Description of the task: Could you extract, word for word, everything from "Full-duplex mode uses" down to "and yielded immediately." in the text below on turn-based and full-duplex modes?

Extract to read:
════
Turn-based mode uses respond() on a single detached task because MLX's compiler cache is not thread-safe — running ASR and PersonaPlex inference on separate threads crashes. Sequential execution on one thread is reliable.

Full-duplex mode uses respondRealtime() which runs the generation loop in lock-step with audio I/O: mic samples are encoded via mimi.encodeStep() each step and injected into the token cache, while agent audio is decoded and yielded immediately.

Performance (M2 Max, 64 GB)

Metric Value
Model load ~10s (cached)
Warmup (Metal compile) ~15s (first run), ~3s (cached)
RTF (respond, compiled) ~0.94
ms/step (full-duplex) ~80–95ms
Max response ~6s (75 steps at 12.5Hz, turn-based)
ASR (Qwen3-ASR) ~0.2s

RTF < 1.0 means the model generates audio faster than real-time.
════
Collected material:
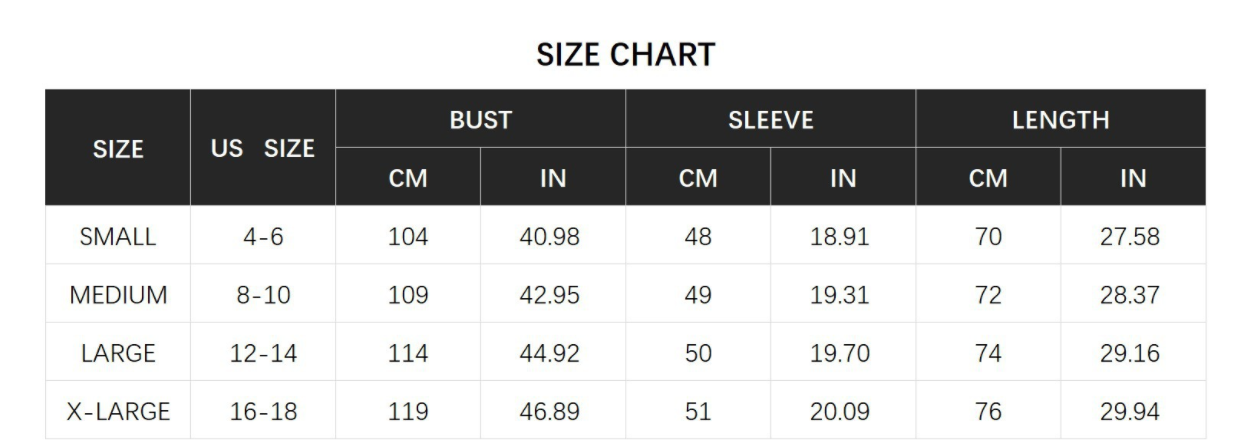1233x447 pixels.
Task: Click the 19.70 sleeve inches value
Action: (843, 353)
════
Finished answer:
Full-duplex mode uses respondRealtime() which runs the generation loop in lock-step with audio I/O: mic samples are encoded via mimi.encodeStep() each step and injected into the token cache, while agent audio is decoded and yielded immediately.